In the car on the way home, with empty arms and an even emptier heart, I started sobbing, doubled over from the crying. Brian, my husband, pulled the car over and cried with me.

We had her cremated, and Feldhaus Memorial Chapel handled all of that for us in a such a caring and sensitive way. Two weeks later, we had a memorial service at our family church, Smith Chapel Methodist, with the Rev. Jack Carney and the Rev. Chris Harris officiating at the service.

I thought it only fitting that Rev. Carney do the service as he was the man who performed our marriage ceremony, many years ago. Rev. Harris was the pastor at the church and a wonderful man. I had everything planned out, the songs I wanted them to sing and even a story I wanted read.

I was surprised when my brother and his wife brought in a drawing she had done. My sister-in-law is a wonderful artist, and a few weeks before, she had asked me if I had any pictures of my granny's hands. I did, because I have a thing about hands and the way they represent love. I gave her the pictures, but I was so pre-occupied with what was going on in my life that I didn't even think about why she would want them.

The picture depicted a sleeping baby with angel wings and a hand reaching down toward her. The hands looked exactly as I remembered my Granny's hands. I had held in the tears until that moment, but seeing that and knowing Jenna was with my granny was all it took to start the waterworks.

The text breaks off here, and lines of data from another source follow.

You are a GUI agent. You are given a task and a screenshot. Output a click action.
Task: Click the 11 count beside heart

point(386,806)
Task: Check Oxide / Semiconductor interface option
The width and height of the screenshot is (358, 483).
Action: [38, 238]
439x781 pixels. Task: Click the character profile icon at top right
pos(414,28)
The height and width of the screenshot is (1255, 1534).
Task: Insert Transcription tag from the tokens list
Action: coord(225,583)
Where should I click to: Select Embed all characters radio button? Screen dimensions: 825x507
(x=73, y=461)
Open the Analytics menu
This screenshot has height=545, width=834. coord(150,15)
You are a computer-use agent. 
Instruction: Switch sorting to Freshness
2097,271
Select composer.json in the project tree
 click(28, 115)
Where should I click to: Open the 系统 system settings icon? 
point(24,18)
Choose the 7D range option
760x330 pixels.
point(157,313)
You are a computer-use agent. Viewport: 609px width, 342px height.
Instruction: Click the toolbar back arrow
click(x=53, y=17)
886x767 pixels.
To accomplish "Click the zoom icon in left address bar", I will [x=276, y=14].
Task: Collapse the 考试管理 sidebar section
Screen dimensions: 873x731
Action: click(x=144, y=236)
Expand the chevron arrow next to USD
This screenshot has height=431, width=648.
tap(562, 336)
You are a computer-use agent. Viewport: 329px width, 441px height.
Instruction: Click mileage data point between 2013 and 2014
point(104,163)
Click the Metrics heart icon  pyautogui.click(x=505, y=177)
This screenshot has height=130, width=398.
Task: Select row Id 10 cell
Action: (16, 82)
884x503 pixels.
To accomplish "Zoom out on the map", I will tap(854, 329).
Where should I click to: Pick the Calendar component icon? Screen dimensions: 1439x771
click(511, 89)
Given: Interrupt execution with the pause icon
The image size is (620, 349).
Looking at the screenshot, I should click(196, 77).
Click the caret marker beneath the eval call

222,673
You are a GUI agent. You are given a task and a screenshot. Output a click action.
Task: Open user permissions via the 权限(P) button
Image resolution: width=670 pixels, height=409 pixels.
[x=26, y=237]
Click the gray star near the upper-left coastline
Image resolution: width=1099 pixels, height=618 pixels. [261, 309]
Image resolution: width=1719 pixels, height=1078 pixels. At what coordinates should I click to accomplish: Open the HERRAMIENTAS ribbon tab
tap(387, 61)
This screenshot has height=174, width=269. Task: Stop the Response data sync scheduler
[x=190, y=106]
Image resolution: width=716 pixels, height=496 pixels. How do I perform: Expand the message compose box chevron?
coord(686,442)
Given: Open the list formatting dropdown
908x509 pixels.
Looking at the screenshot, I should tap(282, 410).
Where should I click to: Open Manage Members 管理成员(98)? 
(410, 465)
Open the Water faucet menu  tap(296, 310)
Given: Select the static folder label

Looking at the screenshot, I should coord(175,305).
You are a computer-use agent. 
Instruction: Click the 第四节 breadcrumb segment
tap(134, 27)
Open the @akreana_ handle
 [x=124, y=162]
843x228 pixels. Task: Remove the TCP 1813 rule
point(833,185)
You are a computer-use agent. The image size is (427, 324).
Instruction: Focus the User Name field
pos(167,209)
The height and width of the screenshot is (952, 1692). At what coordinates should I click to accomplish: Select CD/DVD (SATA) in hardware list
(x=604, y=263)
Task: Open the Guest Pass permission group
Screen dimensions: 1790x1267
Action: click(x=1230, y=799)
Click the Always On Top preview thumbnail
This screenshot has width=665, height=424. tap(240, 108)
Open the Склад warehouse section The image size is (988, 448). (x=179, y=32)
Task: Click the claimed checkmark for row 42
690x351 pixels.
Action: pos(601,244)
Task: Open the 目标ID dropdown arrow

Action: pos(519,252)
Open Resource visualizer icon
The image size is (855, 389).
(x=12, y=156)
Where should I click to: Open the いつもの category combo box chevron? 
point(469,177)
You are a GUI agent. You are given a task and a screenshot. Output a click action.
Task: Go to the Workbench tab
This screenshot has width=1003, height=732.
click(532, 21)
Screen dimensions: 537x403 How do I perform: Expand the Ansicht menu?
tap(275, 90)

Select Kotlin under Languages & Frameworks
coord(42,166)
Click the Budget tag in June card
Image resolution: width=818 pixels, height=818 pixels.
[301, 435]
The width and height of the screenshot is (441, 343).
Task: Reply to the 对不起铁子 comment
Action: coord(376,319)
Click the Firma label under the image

The drawing sits on an end table in our living room, surrounded by angels we received after Jenna's death.

At the service, I asked Rev. Harris to read a story about dragonflies. I didn't write it, but I found it when I was looking for poems about loss. It tells the story of a community of water beetles, and every so often, one would climb up a stem of a lily pad and disappear forever. One of them decided when it happened to him, he would come back and tell them all about it.

When it finally happened, he fell asleep on top of the lily pad, and when he awoke, he was a beautiful blue-tailed dragonfly who was meant to fly.

"So, fly he did! And, as he soared he saw the beauty of a whole new world and a far superior way of life to what he had never known existed. Then he remembered his beetle friends and how they were thinking by now he was dead. He wanted to go back to tell them, and explain to them that he was now more alive than he had ever been before. His life had been fulfilled rather than ended. But, his new body would not go down into the water. He could not get back to tell his friends the good news. Then he understood that their time would come, when they, too, would know what he now knew. So, he raised his wings and flew off into his joyous new life!"

After the service was over, we were out in the cemetery visiting my granny's grave and along came two dragonflies, flitting about, playing together. We all felt like it was Granny and Jenna, telling us, showing us, that they were together, and all was well with them.

Now, every time I see a dragonfly, I think of Jenna and how she has a whole new body, one that isn't broken or sick. I think of her in my granny's arms and how lucky she is to be there. It doesn't stop me from wishing she were here with us, but this image made the hard days after her death a little easier to bear.

In the last year, I've learned to laugh again, to enjoy life and to see beauty and great things where I once might not have. I'm looking forward to Ella joining the family in November and all the fun we'll have this year with Tessa, our six-year-old, as she starts her first grade year.

I'm not sad all the time, but I will always have a sad spot in my heart because something, or should I say someone, is missing. I'm sure it will always be that way, ready to sneak up on me out of the blue.